How to know if HW/SW codesign will be useful for a specific application?
I will be in my final year (Electrical and Computer Engineering )the next semester and I am searching for a graduation project in embedded systems or hardware design . My professor advised me to search for a current system and try to impro开发者_如何学Pythonve it using hardware/software codesign and he gave me an example of the "Automated License Plate Recognition system" where I can use dedicated hardware by VHDL or verilog to make the system perform better .
I have searched a bit and found some youtube videos that are showing the system working ok .
So I don't know if there is any room of improvement . How to know if certain algorithms or systems are slow and can benefit from codesign ?
How to know if certain algorithms or systems are slow and can benefit from codesign ?
In many cases, this is an architectural question that is only answered with large amounts of experience or even larger amounts of system modeling and analysis.
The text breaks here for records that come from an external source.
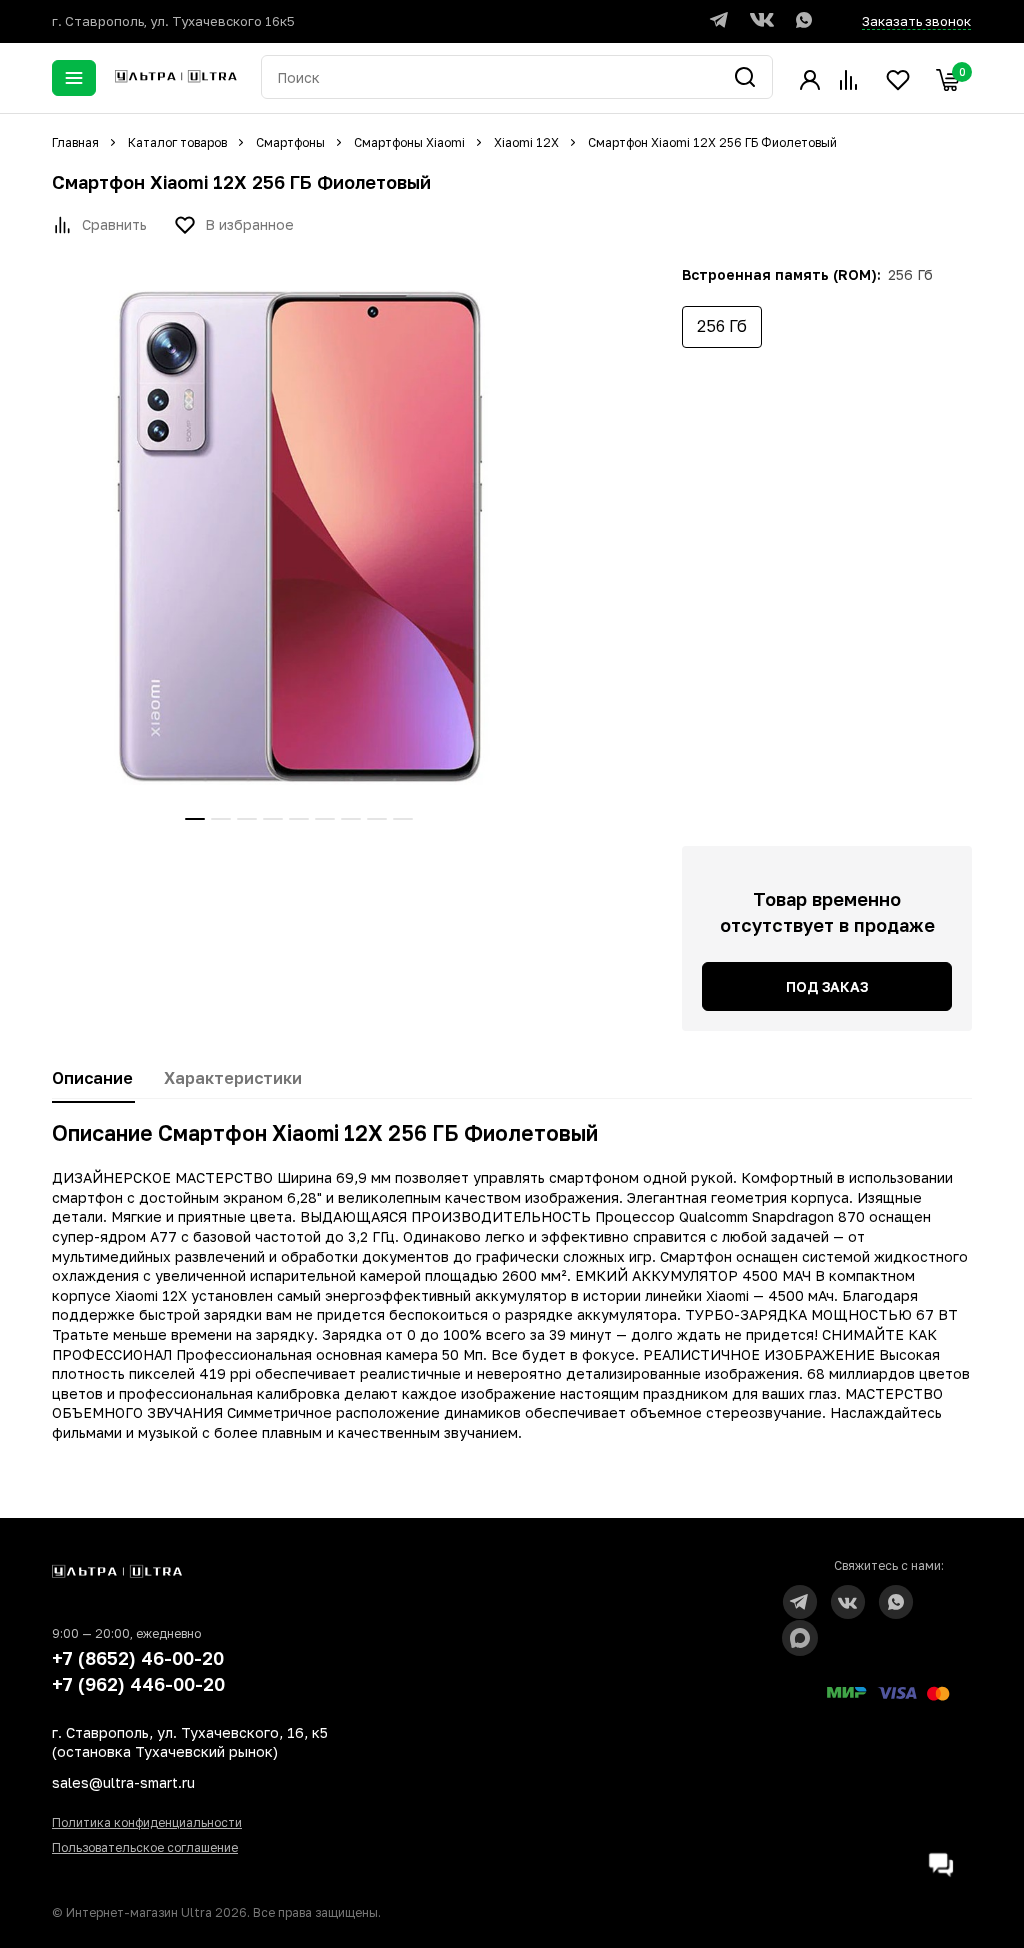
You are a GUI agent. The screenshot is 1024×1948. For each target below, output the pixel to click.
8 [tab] (377, 819)
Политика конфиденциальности (147, 1822)
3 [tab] (247, 819)
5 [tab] (299, 819)
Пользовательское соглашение (145, 1847)
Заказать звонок (916, 21)
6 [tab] (325, 819)
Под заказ (827, 986)
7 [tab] (351, 819)
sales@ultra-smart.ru (123, 1782)
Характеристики (233, 1078)
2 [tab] (221, 819)
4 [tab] (273, 819)
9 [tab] (403, 819)
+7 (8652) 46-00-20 (138, 1658)
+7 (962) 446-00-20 (138, 1684)
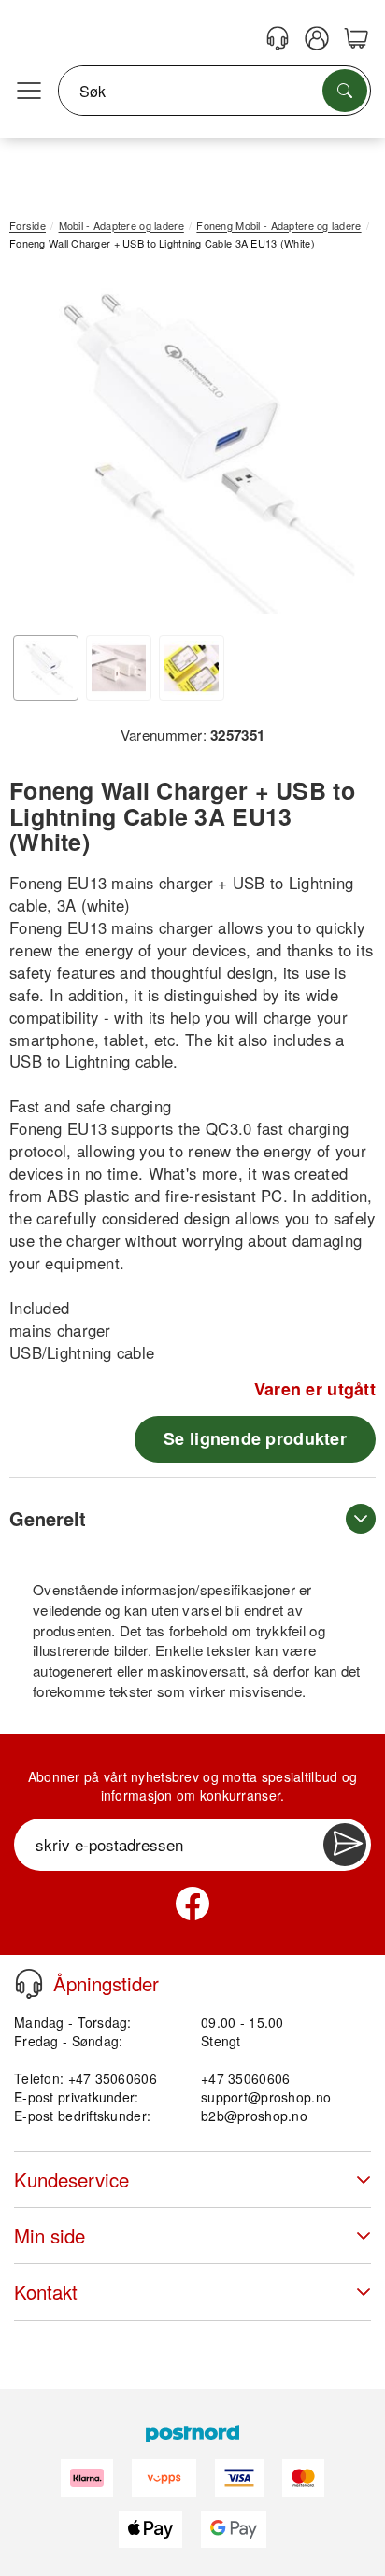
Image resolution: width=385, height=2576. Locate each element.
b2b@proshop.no (254, 2115)
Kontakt (46, 2291)
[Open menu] (29, 91)
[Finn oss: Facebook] (192, 1903)
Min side (49, 2235)
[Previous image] (37, 449)
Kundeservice (71, 2179)
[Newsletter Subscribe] (344, 1844)
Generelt (47, 1518)
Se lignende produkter (255, 1438)
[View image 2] (118, 668)
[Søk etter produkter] (344, 90)
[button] (185, 445)
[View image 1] (45, 668)
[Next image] (333, 449)
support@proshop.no (266, 2097)
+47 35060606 (245, 2078)
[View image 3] (191, 668)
In other cases, 5 minutes on the back of an envelop could show you a specialized co-processor adds weeks of work but no performance improvement.
An example of a hard case is any modern mobile phone processor. Take a look at the TI OMAP5430. Notice it has a least 10 processors, of varying types(the PowerVR block alone has multiple execution units) and dozens of full-custom peripherals. Anytime you wish to offload something from the 'main' CPUs, there is a potential bus bandwidth/silicon area/time-to-market cost that has to be considered.
An easy case would be something like what your professor mentioned. A DSP/GPU/FPGA will perform image processing tasks, like 2D convolution, orders of magnitude faster than a CPU. But 'housekeeping' tasks like file-management are not something one would tackle with an FPGA.
In your case, I don't think that your professor expects you to do something 'real'. I think what he's looking for is your understanding of what CPUs/GPUs/DSPs are good at, and what custom hardware is good at. You may wish to look for an interesting niche problem, such as those in bioinformatics.
I don't know what codesign is, but I did some verilog before; I think simple image (or signal) processing tasks are good candidates for such embedded systems, because many times they involve real time processing of massive loads of data (preferably SIMD operations).
Image processing tasks often look easy, because our brain does mind-bogglingly complex processing for us, but actually they are very challenging. I think this challenge is what's important, not if such a system were implemented before. I would go with implementing Hough transform (first for lines and circles, than the generalized one - it's considered a slow algorithm in image processing) and do some realtime segmentation. I'm sure it will be a challenging task as it evolves.
First thing to do when partitioning is to look at the dataflows. Draw a block diagram of where each of the "subalgorithms" fits, along with the data going in and out. Anytime you have to move large amounts of data from one domain to another, start looking to move part of the problem to the other side of the split.
For example, consider an image processing pipeline which does an edge-detect followed by a compare with threshold, then some more processing. The output of the edge-detect will be (say) 16-bit signed values, one for each pixel. The final output is a binary image (a bit set indicates where the "significant" edges are).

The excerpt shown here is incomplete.